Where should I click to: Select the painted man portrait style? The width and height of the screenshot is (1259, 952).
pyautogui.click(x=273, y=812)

┄┄┄┄┄┄┄┄┄┄┄┄┄┄┄┄┄┄┄┄

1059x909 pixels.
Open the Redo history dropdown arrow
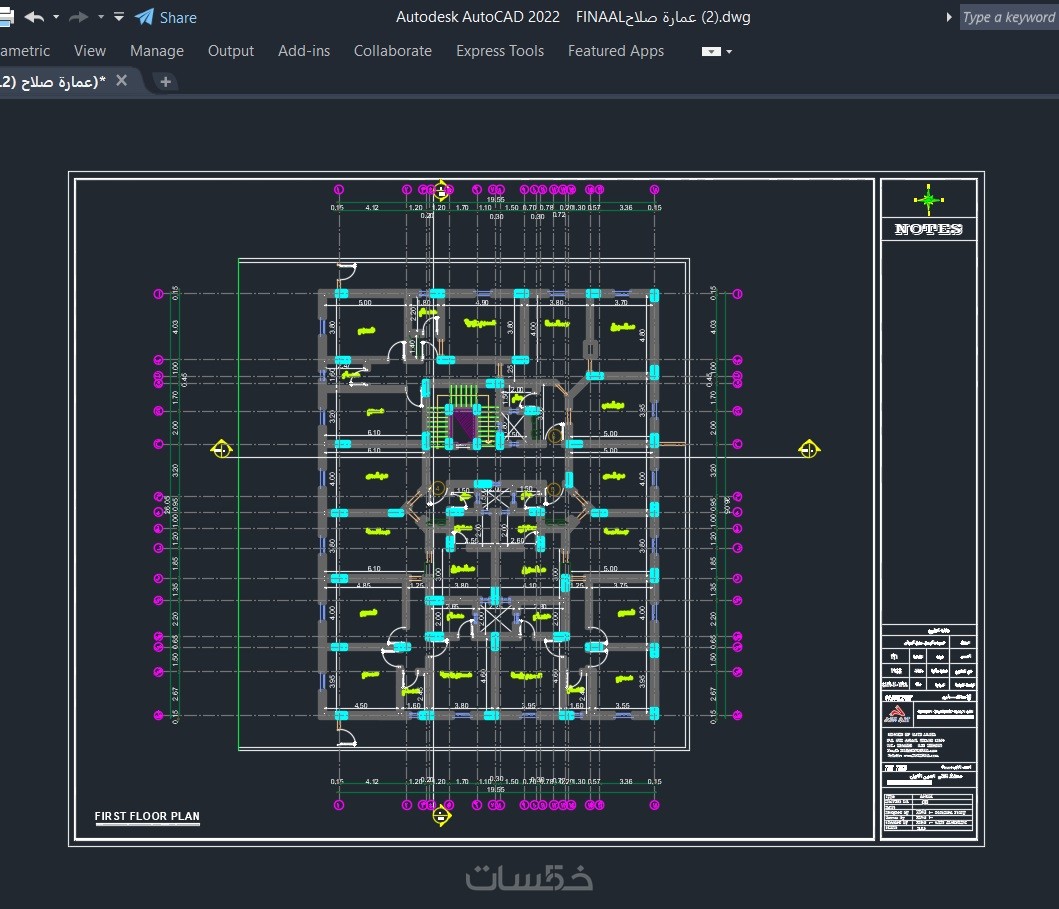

┄┄┄┄┄┄┄┄┄┄┄┄┄┄┄┄┄┄┄┄

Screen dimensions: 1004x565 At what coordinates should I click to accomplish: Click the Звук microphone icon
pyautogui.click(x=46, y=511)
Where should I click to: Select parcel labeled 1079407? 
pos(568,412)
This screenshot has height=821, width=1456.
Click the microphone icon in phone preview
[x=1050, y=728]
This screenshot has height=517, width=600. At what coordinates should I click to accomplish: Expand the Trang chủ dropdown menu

┄┄┄┄┄┄┄┄┄┄┄┄┄┄┄┄┄┄┄┄

#### Work instructions:
Go back to the listing above. Copy word for word the lines from the one with "This screenshot has height=821, width=1456." through the one with "This screenshot has height=517, width=600.", and nothing more.

#### Exercise response:
This screenshot has height=821, width=1456.
Click the microphone icon in phone preview
[x=1050, y=728]
This screenshot has height=517, width=600. At what coordinates should I click to accomplish: Expand the Trang chủ dropdown menu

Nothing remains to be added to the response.